The rusty fans, dangling precariously from the makeshift ceilings, offer little or no respite to either lawyer or litigant in the desert heat. A multitude of these chambers dot the entire campus. Outnumbering the chambers by three to one are the notaries and typists, who take up a majority of the space. The more enterprising typists proudly state that they use computers; systems that would have been all the rage circa 2000.

A multitude of open air chambers
A multitude of open air chambers

As I make my way through the circuitous campus, I cannot help thinking that litigants are spoilt for choice. On traversing the entire campus though, I come to the conclusion that there is way too much choice, in every aspect.

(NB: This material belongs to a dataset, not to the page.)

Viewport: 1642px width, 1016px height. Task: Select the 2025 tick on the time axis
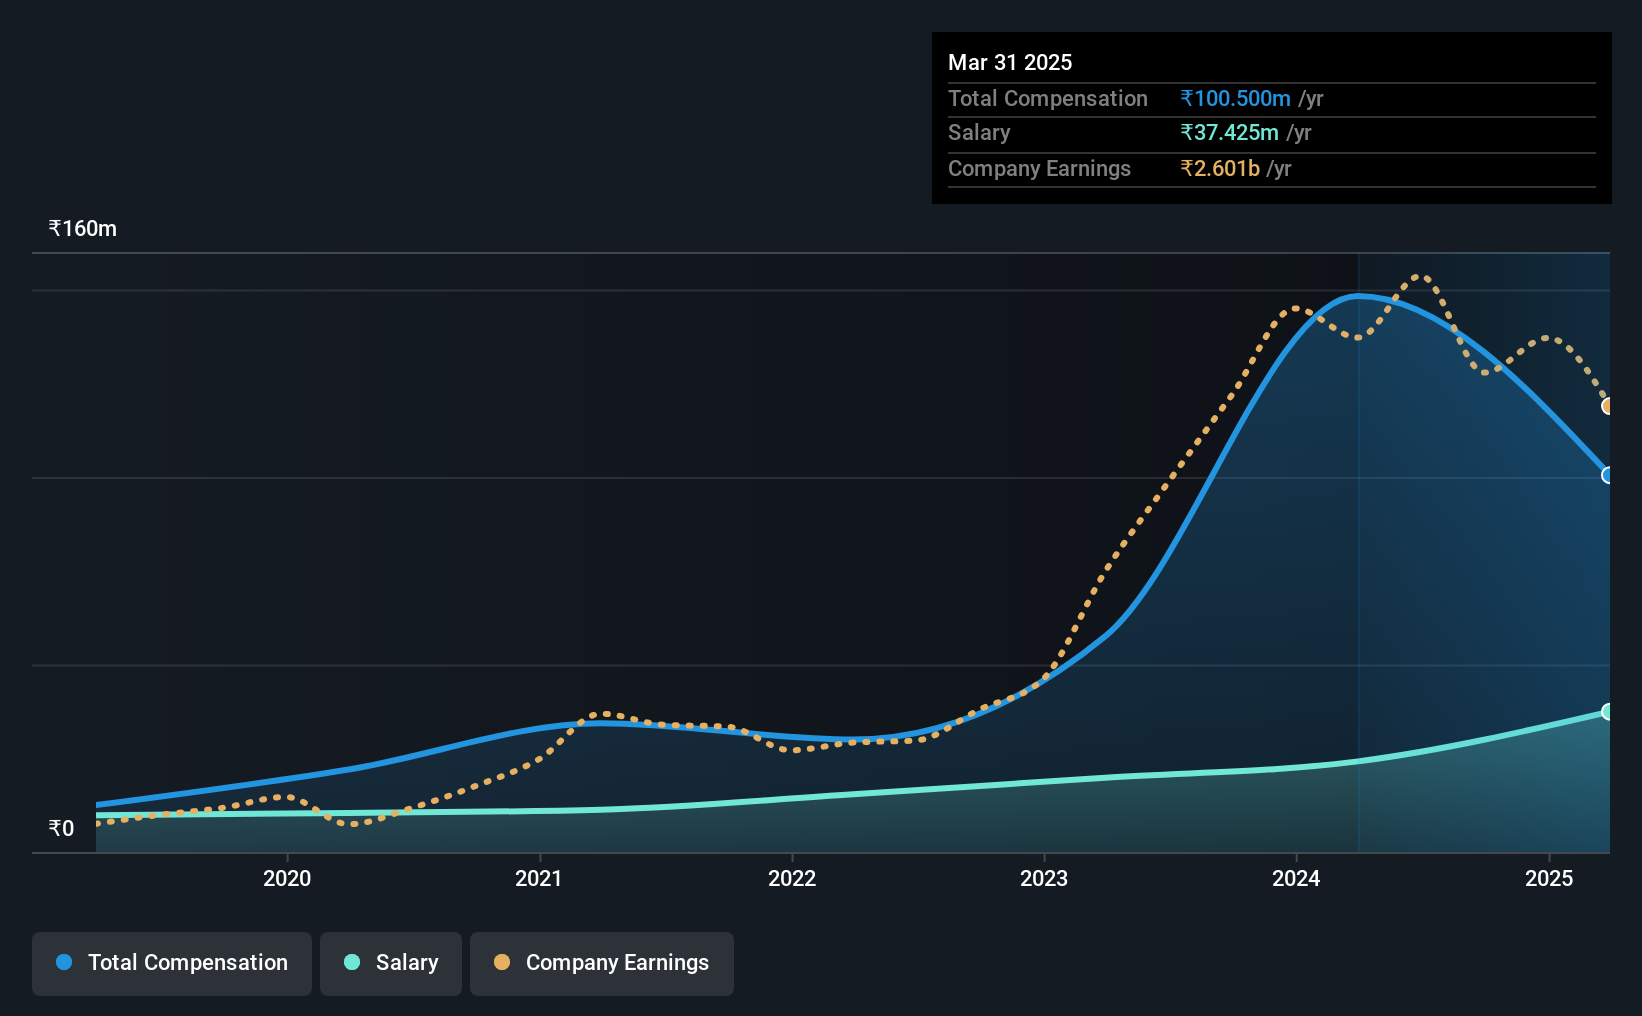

I cannot imagine how one goes about choosing an advocate or a typist or even a stationery shop for that matter. The sheer number of options can drive even a slightly indecisive person into the throes of insanity. There needs to be doctor on campus.

And there is.

Is there a doctor in the house?
Is there a doctor in the house?

As far as food is concerned, there are (surprise, surprise) plenty of little canteens to choose from. The proprietor of one of these eateries is disarmingly friendly. He seems to know every advocate who comes in for a bite to eat, and openly tells them which dishes are fresh and have been prepared well on that day. More on the food later.

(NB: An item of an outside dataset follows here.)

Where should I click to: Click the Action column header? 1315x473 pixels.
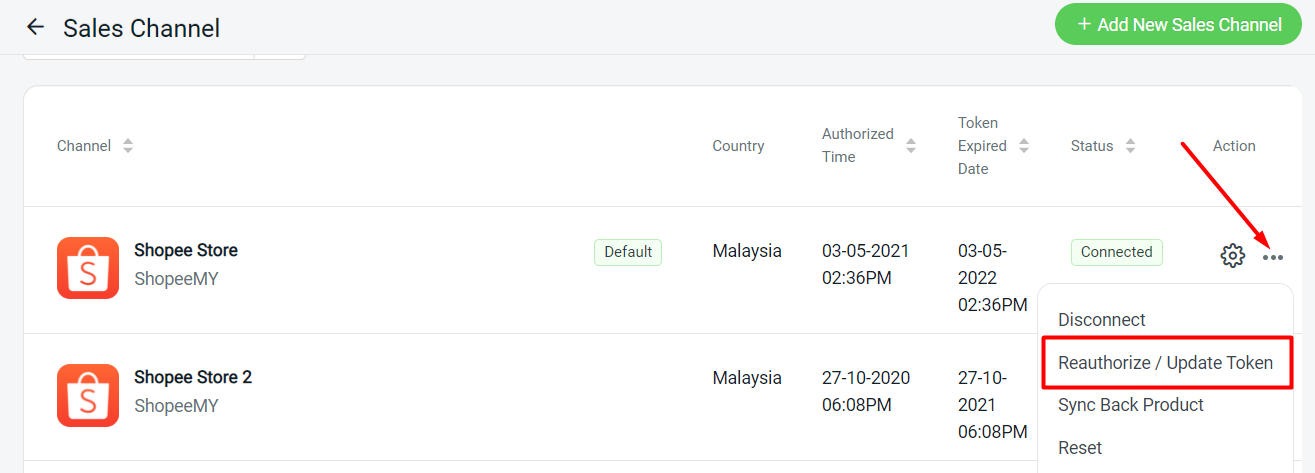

The building housing the court rooms looks like a mini fort that has stood the test of time. Unlike the Jaipur bench, the security here is almost non-existent. Apart from Court No. 1, the court halls are very modestly constructed; the air-conditioning barely working in some. However, the infrastructure will get an upgrade when the campus shifts to the new building, located around ten kilometres from the centre of the city.

In one of the court rooms, an advocate is arguing with his gown around his waist. The judge before whom he is appearing is trying her best not to smile, seemingly resigned to the fact she will be addressed as ‘My Lord’ for a while.

Just outside the campus lies an imposing statue of Pratap Singh Bahadur, former Lieutenant General and Maharaja of Jodhpur. It is astonishing to note that this man is not just revered, but worshipped like a god in these parts. Lawyers and litigants alike stop by to offer prayers to this ruler, this patron saint of vakalat, if you like.

‘Praying’ for relief?
‘Praying’ for relief?

One gets the feeling of being transported back in time, to a hamlet where everyone knows each other; a self-sustaining society of sorts. The advocates will soon move to the swanky new campus, trading narrow gullies choc-a-bloc with crudely built shanties for centrally air-conditioned, wide corridors. One cannot help but lament the impending loss of the old-world charm characteristic of the current campus.

Dr Poonam Saxena
Dr Poonam Saxena

From the courts it is time to move to the National Law University, Jodhpur, where I caught up with Vice-Chancellor Dr. Poonam Saxena.

We have an interesting conversation on the state of legal education in India, and how NLUJ has progressed over the last few years. The students seem to be satisfied with the state of affairs at the University.

I also met Mukul Vyas, recently awarded ‘Law Student of the Year’ by the Society of Indian Law Firms (SILF) and Menon Institute of Legal Advocacy and Training (MILAT) for his work with the legal aid clinic. The future is certainly bright for this law student.

The visit to NLUJ marks the end of my Rajasthan sojourn, and I am off to Ahmedabad and Gandhinagar next.